La inteligencia artificial está dejando de ser una promesa tecnológica para convertirse en una línea divisoria dentro del mundo empresarial. Entre 2022 y 2025, el diferencial de eficiencia entre las compañías que han incorporado estas herramientas y las que siguen operando sin ellas se duplicó, de acuerdo con el análisis citado por El País. El resultado es inquietante: las firmas rezagadas no solo producen menos, sino que podrían perder capacidad para sostener salarios competitivos y atraer talento en un mercado cada vez más exigente.

El dato no habla únicamente de tecnología, sino de supervivencia económica. Las empresas que adoptan IA están acelerando procesos, reduciendo tiempos muertos y tomando decisiones con más información y menos costo operativo. En cambio, las que avanzan lento quedan expuestas a una desventaja acumulativa: venden menos, ganan menos y, por tanto, tienen menos espacio para invertir en personal, innovación o expansión. Según los analistas consultados por El País, ese rezago puede volver obsoletos a muchos negocios si no logran adaptarse a tiempo.

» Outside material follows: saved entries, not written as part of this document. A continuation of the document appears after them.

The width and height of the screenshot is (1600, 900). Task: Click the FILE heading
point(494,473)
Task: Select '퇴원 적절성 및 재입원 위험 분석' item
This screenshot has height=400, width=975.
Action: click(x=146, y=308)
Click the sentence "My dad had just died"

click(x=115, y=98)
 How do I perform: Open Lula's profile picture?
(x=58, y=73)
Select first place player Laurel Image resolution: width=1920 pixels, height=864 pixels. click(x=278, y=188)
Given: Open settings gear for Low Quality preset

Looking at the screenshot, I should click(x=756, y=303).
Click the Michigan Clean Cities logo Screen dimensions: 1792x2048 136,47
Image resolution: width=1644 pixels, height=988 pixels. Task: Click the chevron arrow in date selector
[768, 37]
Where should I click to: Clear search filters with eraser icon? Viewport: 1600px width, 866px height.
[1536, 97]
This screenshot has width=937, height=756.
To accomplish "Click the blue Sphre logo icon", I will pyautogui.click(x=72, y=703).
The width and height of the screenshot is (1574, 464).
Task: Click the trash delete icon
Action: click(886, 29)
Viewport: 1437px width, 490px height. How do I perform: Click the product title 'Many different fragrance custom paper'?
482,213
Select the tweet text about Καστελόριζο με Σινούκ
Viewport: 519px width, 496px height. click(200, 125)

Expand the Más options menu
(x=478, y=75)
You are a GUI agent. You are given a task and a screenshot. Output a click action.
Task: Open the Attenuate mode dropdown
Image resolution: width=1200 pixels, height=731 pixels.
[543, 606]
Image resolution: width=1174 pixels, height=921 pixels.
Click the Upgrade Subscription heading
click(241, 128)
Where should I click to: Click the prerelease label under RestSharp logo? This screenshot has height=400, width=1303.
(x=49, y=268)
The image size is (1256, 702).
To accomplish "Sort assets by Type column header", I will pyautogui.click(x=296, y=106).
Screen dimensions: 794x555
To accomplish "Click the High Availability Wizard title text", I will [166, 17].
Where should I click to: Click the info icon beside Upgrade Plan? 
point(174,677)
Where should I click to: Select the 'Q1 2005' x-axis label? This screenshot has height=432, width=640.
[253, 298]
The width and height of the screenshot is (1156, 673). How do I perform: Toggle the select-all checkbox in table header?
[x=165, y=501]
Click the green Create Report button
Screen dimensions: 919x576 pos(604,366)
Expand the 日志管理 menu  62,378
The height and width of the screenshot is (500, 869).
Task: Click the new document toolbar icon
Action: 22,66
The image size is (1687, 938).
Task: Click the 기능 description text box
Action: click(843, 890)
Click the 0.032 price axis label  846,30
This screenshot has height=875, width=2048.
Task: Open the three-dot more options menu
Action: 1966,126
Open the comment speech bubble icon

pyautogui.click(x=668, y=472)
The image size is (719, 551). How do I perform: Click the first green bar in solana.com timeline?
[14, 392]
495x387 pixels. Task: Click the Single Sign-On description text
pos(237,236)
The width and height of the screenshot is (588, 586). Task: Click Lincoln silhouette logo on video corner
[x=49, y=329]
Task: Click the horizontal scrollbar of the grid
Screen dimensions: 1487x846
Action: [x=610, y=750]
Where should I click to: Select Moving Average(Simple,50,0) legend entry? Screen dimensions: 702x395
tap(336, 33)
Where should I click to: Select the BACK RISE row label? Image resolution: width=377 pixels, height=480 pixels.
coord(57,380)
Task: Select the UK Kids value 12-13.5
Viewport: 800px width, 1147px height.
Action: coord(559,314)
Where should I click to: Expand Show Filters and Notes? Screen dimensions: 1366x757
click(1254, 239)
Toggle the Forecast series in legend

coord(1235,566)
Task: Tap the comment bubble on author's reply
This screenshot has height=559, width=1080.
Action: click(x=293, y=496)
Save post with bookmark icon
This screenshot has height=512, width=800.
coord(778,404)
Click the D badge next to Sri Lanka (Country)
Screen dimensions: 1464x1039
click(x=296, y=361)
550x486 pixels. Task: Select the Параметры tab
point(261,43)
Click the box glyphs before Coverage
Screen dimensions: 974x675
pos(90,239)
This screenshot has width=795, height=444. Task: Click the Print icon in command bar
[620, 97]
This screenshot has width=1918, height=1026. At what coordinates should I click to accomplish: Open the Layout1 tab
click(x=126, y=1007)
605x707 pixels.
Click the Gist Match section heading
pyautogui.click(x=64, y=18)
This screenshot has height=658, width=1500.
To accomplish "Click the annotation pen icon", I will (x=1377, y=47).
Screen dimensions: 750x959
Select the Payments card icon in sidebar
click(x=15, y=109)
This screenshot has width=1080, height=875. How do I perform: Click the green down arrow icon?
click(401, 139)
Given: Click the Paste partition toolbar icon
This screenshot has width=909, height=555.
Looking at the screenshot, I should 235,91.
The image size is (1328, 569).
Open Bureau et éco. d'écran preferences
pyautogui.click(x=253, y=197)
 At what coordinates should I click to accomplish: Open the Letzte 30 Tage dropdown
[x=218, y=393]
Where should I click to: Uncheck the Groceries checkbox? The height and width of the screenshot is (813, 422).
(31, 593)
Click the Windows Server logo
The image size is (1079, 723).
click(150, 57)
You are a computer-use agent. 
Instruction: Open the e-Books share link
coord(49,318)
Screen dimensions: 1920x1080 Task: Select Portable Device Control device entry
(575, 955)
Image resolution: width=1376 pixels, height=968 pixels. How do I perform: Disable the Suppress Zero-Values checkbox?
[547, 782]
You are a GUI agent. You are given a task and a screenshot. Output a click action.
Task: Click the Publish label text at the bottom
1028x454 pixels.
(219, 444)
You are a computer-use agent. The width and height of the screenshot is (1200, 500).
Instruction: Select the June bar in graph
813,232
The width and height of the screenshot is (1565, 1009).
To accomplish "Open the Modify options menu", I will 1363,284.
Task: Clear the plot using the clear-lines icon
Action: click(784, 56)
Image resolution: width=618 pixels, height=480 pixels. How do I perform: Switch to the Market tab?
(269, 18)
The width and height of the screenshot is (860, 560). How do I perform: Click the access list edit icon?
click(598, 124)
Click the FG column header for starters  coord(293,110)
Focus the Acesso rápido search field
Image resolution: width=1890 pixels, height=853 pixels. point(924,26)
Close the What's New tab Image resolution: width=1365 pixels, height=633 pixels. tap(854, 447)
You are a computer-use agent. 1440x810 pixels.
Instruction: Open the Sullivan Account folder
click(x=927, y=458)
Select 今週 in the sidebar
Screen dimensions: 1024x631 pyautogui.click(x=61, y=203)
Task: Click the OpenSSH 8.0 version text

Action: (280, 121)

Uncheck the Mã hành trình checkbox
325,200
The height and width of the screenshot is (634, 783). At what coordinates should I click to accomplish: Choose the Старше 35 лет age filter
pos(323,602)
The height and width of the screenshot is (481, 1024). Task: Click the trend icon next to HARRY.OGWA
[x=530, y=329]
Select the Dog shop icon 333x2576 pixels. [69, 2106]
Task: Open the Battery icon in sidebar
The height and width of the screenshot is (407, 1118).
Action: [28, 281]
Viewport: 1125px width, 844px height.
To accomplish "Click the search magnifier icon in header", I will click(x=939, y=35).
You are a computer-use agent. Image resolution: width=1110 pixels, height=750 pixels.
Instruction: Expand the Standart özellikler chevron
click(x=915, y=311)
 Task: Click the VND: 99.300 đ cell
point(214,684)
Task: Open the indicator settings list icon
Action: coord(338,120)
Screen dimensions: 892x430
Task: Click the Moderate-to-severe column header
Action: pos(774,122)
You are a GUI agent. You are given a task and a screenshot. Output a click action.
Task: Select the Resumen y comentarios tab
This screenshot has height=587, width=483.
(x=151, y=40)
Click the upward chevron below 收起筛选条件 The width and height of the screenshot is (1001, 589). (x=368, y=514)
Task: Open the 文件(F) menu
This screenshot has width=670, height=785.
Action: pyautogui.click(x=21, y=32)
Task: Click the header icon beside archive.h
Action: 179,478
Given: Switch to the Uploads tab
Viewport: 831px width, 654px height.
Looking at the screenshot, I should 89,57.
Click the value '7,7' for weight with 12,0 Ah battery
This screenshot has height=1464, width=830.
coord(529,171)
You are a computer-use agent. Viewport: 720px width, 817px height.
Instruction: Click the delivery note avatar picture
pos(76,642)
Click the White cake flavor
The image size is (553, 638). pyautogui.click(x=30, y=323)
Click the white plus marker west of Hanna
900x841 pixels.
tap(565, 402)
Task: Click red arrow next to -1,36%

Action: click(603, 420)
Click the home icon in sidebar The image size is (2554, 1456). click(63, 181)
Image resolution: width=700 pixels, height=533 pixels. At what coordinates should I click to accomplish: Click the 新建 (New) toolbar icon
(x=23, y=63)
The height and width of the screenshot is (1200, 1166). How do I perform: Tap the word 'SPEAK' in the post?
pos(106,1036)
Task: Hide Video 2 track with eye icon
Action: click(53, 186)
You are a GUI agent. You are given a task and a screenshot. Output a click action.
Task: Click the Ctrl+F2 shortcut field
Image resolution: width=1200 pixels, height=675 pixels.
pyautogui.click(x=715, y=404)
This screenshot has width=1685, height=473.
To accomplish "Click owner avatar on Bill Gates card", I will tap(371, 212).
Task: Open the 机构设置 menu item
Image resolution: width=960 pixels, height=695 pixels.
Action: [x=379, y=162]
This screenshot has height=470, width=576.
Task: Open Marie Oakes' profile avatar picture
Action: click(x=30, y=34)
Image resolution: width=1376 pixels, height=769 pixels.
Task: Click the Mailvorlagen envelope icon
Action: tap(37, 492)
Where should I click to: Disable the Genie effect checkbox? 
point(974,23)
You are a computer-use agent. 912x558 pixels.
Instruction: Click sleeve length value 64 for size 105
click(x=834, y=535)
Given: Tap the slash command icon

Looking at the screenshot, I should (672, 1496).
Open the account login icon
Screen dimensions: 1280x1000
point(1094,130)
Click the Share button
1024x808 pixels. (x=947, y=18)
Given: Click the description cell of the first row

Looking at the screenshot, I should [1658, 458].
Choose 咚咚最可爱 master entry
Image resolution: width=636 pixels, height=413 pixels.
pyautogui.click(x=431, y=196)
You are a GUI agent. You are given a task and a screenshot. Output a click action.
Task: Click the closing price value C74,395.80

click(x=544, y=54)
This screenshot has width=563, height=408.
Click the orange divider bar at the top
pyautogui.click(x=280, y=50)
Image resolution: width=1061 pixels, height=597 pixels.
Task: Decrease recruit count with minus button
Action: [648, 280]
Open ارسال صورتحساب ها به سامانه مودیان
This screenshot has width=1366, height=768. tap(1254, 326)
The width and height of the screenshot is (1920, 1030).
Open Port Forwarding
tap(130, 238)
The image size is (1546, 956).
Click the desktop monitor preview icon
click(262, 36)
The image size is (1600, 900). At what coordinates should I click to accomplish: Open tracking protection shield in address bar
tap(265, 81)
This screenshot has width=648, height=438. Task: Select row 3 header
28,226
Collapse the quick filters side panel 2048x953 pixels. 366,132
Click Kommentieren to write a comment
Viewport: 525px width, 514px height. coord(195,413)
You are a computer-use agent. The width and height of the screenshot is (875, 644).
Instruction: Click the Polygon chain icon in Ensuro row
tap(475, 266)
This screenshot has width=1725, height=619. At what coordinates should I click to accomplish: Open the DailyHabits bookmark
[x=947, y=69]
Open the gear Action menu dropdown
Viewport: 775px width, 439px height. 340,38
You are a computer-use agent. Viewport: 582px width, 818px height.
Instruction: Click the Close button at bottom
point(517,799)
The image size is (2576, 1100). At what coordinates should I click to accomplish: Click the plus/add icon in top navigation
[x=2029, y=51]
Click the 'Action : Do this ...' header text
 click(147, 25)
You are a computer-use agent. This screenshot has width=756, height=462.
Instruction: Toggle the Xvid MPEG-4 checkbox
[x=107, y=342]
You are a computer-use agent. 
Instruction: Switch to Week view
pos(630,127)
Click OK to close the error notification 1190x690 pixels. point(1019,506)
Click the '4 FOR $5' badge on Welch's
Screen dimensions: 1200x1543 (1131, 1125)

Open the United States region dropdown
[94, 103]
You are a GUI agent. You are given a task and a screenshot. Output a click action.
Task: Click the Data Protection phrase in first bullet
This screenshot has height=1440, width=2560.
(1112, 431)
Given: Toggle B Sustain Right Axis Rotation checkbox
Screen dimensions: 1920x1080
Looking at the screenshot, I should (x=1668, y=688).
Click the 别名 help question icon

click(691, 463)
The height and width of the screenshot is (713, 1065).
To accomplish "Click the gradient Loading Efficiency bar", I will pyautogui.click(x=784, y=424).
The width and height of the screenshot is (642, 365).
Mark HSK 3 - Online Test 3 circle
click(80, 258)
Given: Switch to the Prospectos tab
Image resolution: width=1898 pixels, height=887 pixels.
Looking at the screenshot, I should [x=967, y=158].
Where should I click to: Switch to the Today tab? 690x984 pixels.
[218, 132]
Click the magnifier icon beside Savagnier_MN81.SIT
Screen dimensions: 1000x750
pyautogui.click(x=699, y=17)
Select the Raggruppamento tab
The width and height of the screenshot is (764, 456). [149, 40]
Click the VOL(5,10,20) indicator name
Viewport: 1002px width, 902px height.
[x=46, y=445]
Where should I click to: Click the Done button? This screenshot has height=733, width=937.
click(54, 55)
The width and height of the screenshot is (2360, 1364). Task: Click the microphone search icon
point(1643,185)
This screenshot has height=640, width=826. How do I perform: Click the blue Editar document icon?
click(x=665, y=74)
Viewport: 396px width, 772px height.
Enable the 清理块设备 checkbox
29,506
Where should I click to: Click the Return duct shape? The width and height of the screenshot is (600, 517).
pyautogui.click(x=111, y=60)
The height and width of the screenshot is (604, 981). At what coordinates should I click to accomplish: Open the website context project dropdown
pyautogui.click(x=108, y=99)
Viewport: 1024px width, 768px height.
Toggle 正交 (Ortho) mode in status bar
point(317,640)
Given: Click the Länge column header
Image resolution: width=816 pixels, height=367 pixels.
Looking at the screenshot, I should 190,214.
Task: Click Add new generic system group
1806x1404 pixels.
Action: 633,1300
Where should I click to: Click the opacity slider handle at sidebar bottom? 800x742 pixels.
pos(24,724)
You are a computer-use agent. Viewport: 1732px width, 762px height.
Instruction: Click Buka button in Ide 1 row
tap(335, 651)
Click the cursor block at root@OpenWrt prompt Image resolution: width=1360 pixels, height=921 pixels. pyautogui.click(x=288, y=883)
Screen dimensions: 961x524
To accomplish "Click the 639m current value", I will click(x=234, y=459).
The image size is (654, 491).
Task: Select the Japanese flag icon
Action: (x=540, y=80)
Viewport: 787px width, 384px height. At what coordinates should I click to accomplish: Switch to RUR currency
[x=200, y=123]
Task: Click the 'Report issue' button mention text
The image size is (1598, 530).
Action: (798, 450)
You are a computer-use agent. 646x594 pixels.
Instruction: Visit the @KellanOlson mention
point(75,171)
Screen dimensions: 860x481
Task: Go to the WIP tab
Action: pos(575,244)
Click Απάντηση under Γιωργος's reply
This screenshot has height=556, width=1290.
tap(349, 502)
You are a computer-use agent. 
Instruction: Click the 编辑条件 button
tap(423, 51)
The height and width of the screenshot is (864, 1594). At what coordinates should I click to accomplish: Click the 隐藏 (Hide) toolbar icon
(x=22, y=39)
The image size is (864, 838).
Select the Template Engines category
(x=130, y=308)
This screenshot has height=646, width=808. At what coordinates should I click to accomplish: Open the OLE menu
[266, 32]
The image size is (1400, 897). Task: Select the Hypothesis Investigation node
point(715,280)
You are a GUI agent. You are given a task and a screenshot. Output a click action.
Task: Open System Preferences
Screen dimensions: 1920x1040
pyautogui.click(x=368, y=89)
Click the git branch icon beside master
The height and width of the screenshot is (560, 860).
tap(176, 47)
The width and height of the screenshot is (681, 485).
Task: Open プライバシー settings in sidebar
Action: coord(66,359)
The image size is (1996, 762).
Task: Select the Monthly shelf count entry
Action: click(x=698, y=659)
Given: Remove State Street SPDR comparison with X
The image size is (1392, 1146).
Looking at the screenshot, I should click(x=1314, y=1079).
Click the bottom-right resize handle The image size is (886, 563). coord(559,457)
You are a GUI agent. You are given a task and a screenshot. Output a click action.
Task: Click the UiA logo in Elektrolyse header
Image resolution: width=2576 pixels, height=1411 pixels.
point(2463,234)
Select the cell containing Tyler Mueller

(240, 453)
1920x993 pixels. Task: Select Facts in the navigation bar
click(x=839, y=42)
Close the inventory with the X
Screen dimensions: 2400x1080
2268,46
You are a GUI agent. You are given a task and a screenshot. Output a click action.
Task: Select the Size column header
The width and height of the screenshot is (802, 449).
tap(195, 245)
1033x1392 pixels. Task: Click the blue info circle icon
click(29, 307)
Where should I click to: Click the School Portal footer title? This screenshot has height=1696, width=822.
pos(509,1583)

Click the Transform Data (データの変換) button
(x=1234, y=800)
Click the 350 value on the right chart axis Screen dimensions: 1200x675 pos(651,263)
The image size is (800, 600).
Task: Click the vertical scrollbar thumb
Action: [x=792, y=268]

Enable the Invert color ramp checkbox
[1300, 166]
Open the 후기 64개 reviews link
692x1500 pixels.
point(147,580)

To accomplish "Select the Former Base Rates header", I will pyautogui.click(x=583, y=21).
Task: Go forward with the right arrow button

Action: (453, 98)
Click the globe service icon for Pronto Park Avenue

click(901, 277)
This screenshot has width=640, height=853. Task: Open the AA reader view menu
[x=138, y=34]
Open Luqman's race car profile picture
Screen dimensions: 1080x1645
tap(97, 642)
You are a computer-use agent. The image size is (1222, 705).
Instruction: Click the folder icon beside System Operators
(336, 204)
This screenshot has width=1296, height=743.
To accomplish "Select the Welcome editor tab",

El problema de fondo es que la IA no está repartiendo beneficios de manera uniforme. Como ha ocurrido con otras revoluciones tecnológicas, la ganancia inicial se concentra en quienes tienen capital, datos, capacidad de implementación y cultura organizacional para absorber el cambio. Eso amplía la distancia entre grandes y pequeñas empresas, entre sectores intensivos en tecnología y actividades más tradicionales, y entre compañías que pueden automatizar tareas y las que dependen todavía de procesos manuales. Para el trabajador común, esto tiene una traducción concreta: las empresas menos productivas tendrán más dificultades para subir salarios, ofrecer estabilidad o retener empleados frente a competidores más eficientes.

Lo que está en juego no es solo la rentabilidad empresarial, sino la estructura misma del mercado laboral. Si la brecha sigue creciendo, el efecto puede sentirse en cascada: menos empleo de calidad en las firmas atrasadas, más presión sobre los salarios y una competencia desigual que castiga a quienes no se modernizan. La advertencia de fondo es clara: en esta nueva etapa, no incorporar IA ya no parece una opción conservadora, sino un riesgo estratégico que puede costar viabilidad. Y en economía, cuando una empresa pierde productividad, tarde o temprano también empieza a perder futuro.